Data for analysis:

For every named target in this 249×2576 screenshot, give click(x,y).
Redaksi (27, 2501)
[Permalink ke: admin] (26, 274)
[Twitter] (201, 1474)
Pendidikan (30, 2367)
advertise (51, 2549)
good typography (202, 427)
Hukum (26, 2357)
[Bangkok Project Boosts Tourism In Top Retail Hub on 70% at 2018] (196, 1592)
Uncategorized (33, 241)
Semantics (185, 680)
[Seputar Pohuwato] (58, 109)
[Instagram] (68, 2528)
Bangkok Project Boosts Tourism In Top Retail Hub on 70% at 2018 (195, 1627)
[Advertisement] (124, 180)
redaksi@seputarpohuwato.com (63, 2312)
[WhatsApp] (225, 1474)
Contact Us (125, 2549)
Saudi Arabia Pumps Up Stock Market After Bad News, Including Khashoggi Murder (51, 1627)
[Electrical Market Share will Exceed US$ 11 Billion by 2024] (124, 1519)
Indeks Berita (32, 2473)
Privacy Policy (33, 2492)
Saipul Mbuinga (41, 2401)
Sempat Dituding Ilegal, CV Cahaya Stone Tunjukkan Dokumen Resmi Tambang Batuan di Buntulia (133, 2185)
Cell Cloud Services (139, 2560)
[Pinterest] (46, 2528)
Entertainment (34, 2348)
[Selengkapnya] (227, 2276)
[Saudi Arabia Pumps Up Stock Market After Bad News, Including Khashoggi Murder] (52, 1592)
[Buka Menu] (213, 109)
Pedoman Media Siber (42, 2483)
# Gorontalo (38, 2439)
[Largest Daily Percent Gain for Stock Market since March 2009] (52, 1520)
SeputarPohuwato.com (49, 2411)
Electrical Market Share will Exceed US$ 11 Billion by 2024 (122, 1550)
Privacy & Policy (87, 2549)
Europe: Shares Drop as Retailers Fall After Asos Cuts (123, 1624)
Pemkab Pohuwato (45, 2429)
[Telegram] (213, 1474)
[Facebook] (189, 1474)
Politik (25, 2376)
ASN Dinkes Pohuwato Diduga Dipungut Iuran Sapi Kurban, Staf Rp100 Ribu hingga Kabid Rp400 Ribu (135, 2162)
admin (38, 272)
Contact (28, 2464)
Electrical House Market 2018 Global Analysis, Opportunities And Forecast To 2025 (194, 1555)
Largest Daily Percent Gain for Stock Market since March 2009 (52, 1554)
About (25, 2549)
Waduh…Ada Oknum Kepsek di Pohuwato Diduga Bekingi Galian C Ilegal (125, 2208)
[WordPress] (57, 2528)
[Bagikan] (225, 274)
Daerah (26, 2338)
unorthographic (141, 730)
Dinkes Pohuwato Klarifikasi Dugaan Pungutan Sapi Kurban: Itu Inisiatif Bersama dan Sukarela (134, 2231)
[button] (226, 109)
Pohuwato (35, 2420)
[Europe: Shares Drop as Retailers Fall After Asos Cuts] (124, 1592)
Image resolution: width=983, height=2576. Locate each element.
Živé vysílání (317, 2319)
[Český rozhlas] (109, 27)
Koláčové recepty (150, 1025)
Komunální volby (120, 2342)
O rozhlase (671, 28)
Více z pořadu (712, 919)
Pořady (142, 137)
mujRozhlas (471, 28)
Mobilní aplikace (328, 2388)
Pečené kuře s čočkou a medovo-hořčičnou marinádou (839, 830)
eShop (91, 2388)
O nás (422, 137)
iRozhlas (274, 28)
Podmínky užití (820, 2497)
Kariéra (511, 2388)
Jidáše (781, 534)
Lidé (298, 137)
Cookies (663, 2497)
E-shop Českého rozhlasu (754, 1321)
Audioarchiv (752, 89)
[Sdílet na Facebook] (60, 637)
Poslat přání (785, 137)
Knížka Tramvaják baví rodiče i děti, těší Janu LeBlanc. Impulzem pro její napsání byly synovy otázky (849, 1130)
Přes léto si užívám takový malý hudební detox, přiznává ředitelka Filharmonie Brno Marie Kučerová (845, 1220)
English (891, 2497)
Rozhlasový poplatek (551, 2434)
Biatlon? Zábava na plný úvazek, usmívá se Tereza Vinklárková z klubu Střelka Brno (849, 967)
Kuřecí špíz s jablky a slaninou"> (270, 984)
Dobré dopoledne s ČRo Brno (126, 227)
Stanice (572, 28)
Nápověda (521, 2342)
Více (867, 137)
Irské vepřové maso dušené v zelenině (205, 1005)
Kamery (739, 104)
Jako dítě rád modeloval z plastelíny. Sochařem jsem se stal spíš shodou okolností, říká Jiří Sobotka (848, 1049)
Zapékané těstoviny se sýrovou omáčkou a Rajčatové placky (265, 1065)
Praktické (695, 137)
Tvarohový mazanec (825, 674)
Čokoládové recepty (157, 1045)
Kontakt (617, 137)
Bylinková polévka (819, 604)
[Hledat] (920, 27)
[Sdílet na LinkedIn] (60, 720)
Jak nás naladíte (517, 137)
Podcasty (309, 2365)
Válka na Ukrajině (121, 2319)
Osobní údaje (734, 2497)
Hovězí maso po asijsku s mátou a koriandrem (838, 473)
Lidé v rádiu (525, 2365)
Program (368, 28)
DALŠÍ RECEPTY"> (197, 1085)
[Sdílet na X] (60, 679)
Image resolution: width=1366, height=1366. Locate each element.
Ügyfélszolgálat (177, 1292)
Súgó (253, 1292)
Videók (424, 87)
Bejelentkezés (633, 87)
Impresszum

Assignment: Pull every line that holds the string "will" out of the records.

Solution for this problem:
[Electrical Market Share will Exceed US$ 11 Billion by 2024] (124, 1519)
Electrical Market Share will Exceed US$ 11 Billion by 2024 (122, 1550)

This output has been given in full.